沈崢安說:“沈崢杰和沈南喬近一兩年的表情有些怪,按照原本我對他們的了解,和四皇子牽扯上關系,不用這樣淡然。”
他這話都客氣的了。
按照原本那兄妹二人的性格,早就巴巴上了四皇子的船,一個夢想著幫四皇子成就大業,當個權臣,一個夢想著將來能一步登天成皇后。
所以被這兩人算計得差點沒命,沈崢安有點想不通,偶爾會懷疑人生。
江幟皺了下眉頭,突然想起了他那個充滿預言的夢境。
他有一種直覺,但凡他犯個糊涂,心智不堅定,可能都無法從荒島那邊回來。
“你說他們近一兩年與以前有些差別?”江幟喃喃道,“一般這種情況,很可能是遭遇了大變。”
“但這期間沒有發生什么事情,就不是這個原因。”
“那么有沒有另外一種可能,他們做過什么對外面有所預言的夢?”江幟終于問出這句話。
阿蒖稍稍詫異了下,這事她沒有刻意提醒,因為現在沈崢安有了防備,不會再被那兩兄妹算計,哪怕他們重生知道先機。
一旦提醒了,就太簡單了。
這二人一個是要登高位的,一個是要做朝廷大員的,將來遇到的事情多著呢,所以只要不是性命之憂,她一般不插手。他們的經歷多了,對他們的成長才有利。

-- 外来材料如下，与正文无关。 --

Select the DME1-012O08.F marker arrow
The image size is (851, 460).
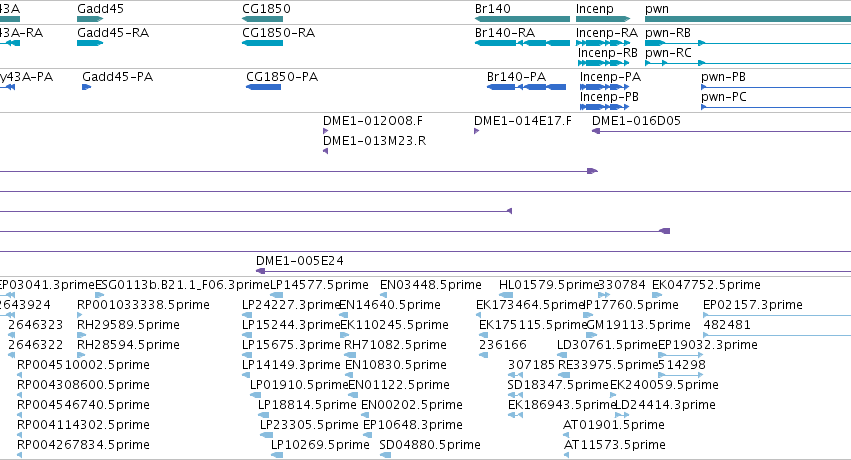click(326, 131)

不過劇情大神給江幟開了個夢境的掛,對方很容易想到這點也正常。
沈崢安也是一個看過不少雜書的人,在一些神奇的話本里,確實寫到過一些夢境預言未來事,現在又被江幟提起,猛地一下恍然過來。
“這好像說得通了。”他道。
跟著他又說:“我知道他們兩個打什么主意了!”
這下輪到江幟疑惑。
“如果他們真的得到了未來的提示,以他們這一兩年的行為,很大可能是想下四皇子這條船,從而改上殿下這條船。”沈崢安看得明白,江幟不僅得皇帝喜歡,本身有能耐,運氣也好,在遇到楚姑娘之后,就注定揚朝下一任皇帝是他了。
如果沈崢杰兩兄妹被提醒了未來事,選擇江幟不是很正常嗎?
但為什么要除去他呢?即便他選擇了江幟,和沈崢杰兄妹仇恨也不大。
難道他們之間有什么解不開的仇怨嗎?
沈崢安又想到了一點,難道他娘的死真的有問題?是侯府的誰害了他娘嗎?
如果是這樣的話,他必然不會放過侯府,肯定要追究到底,有牽連的人都會倒霉。
假設回到他沒出事之前,沈崢杰兄妹也沒異常,他一定會弄清楚他親爹為什么會討厭他,從而去追查其中原因,說不定會查點什么出來。
沈崢安只覺得豁然開朗,好像一切都有了解釋。
當然,他現在還是不知道具體答案是什么。
阿蒖端起一杯茶慢慢品著,就突然聽到沈崢安說:“也解釋得通沈南喬安排人到楚姑娘身邊是為什么了。”
難道這就是天注定嗎?他沒有機會了嗎?
她抬起頭,就看他滿臉郁悶。
阿蒖:……
江幟陷入沉默,如果按照夢境的提示,他好像和楚姑娘真的是有一段緣分,但他十分清醒,和現實這位楚姑娘是不可能有那種緣分的。
總的來說,沈崢安的猜測不算錯。